Whether the purpose was for a joke or for a call to action, the alt-right flyers that have been found around campus are unacceptable. Simply put, the flyers support a white supremacist agenda, an agenda that discriminates against members of our community and therefore must be condemned.
Moreover, the idea that only privileged liberal arts students would have the gall to tear down openly racist propaganda is embarrassingly stupid. To say that an ideology that endorses pan-European supremacy and superiority over all non-whites is somehow just another idea in the marketplace of ideas, one that needs to be considered on its supposed merits, betrays a deep moral confusion. Do you hear that? It’s a clatter of keyboards and a distant muttering—“So much for the tolerant left.”

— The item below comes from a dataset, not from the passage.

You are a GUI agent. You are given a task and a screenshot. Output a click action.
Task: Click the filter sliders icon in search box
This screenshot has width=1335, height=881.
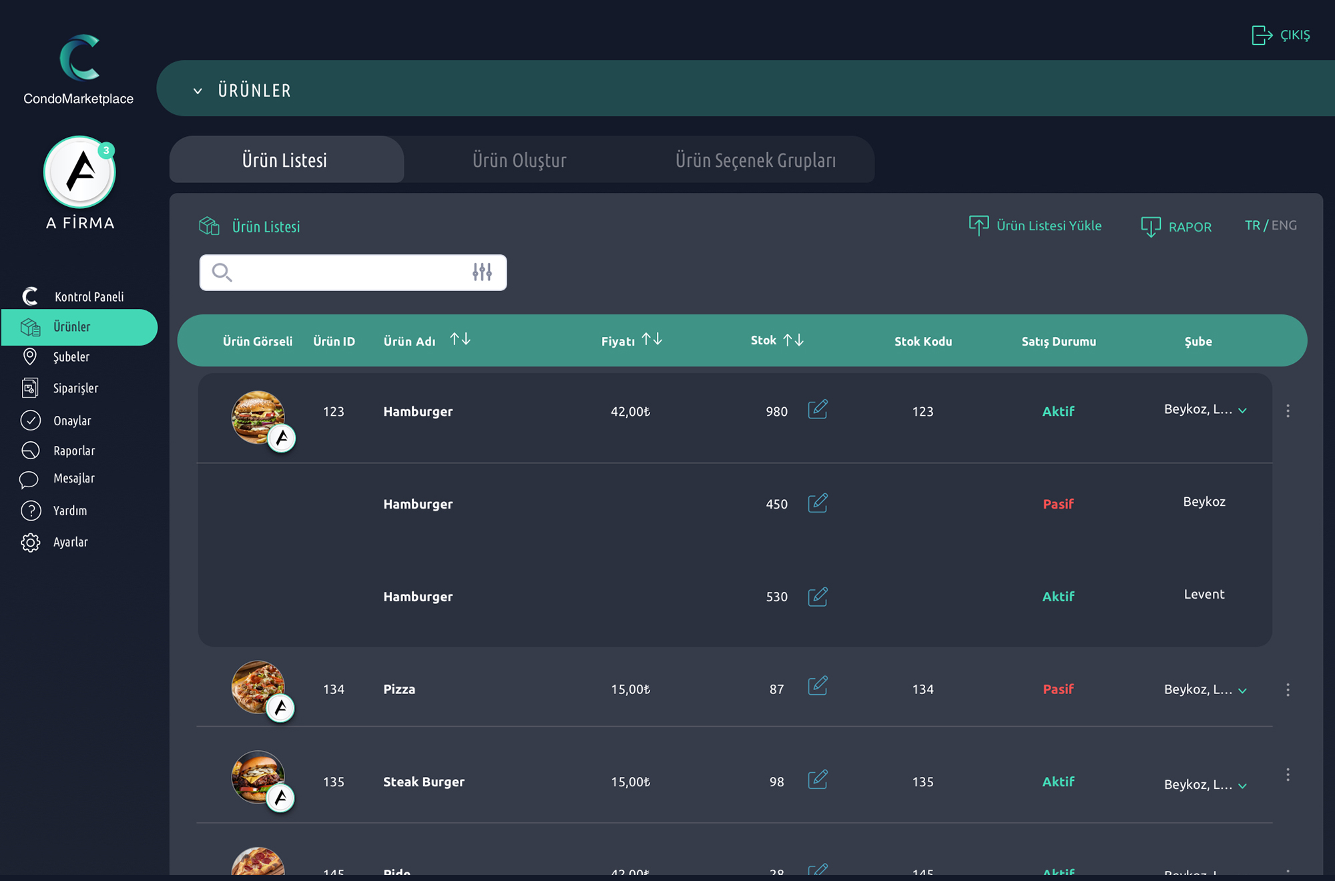[482, 272]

Controversy in itself is not the primary cause for concern. Provocative materials are not all condemnable by nature; the difference between terming something a progressive accomplishment as opposed to provocative incitement can sometimes simply be time. Whether it was the women’s lib movement or civil rights crusades, many of the ideas that now seem so obviously worthy of our devotion were once considered radical.

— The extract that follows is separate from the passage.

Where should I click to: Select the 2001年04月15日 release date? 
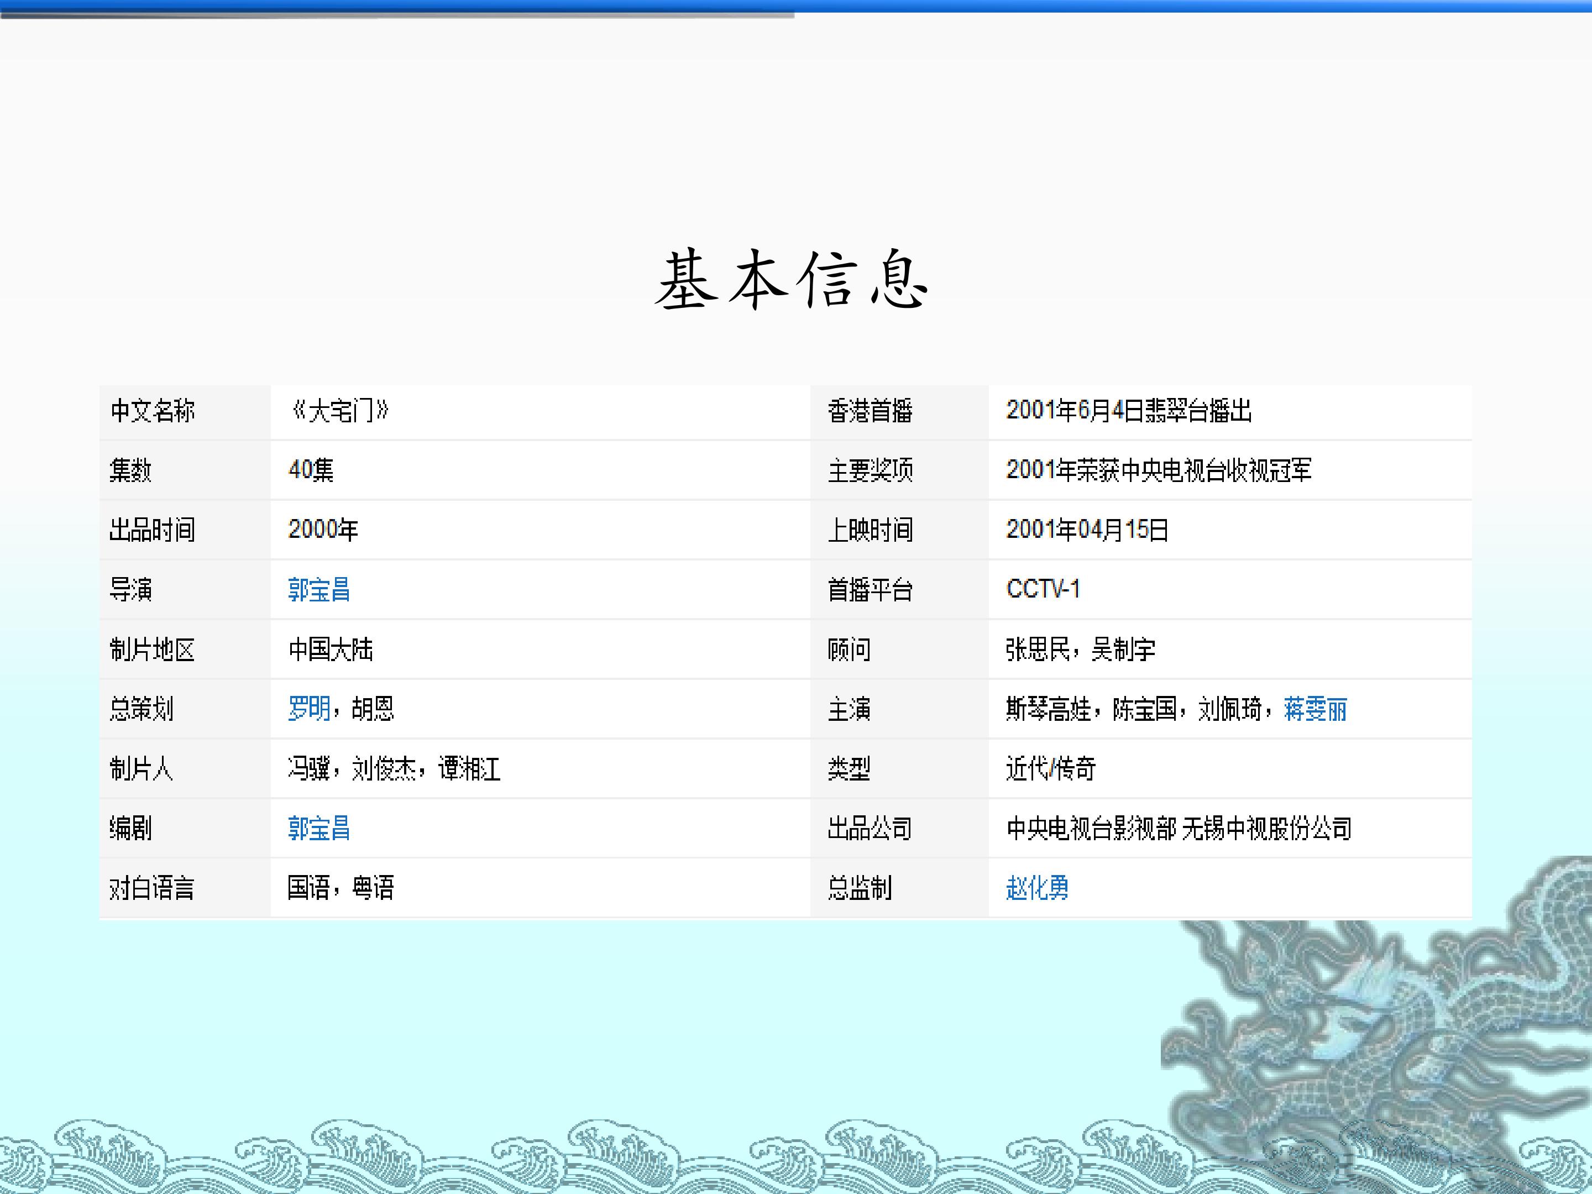(x=1086, y=530)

As long as the materials incite a broader conversation that either educates or introduces new, difficult ideas to whomever they’re direct toward, they have a legitimate reason to exist. We don’t think universities should, by and large, be in the business of saying who can and cannot have a voice.
But to posit the ideas of the explicitly racist alt-right, whose greatest intellectual achievement is Pepe innovation, flies in the face of the idea of a “broader conversation.” If they had their way, the “broader conversation” would be significantly narrowed.
We’re not yet sure if these posters were printed as a wide-scale trolling effort or with genuine intent to radicalize, but the truth is, it doesn’t really matter.
The flyers have managed to make the large majority of campus at the very least uncomfortable, and at the most, feel highly offended or threatened. Even if the flyers were made for joking purposes, jokes that hint at a growing white supremacist movement that would directly threaten a huge portion of the student body aren’t particularly funny.
To those who are angry that these flyers and all of their ghoulish connotations have appeared, stay angry, but direct it usefully. Equating alt-righters with Nazis is, ultimately, unhelpful and incorrect. Though they certainly share some similar ideas, it has to be remembered that the latter was a political party with a paramilitary and proud members. Putting unsigned flyers up on a college campus to get a rise out of students is the desperate flailing of people who’re still pissed off about Gamergate.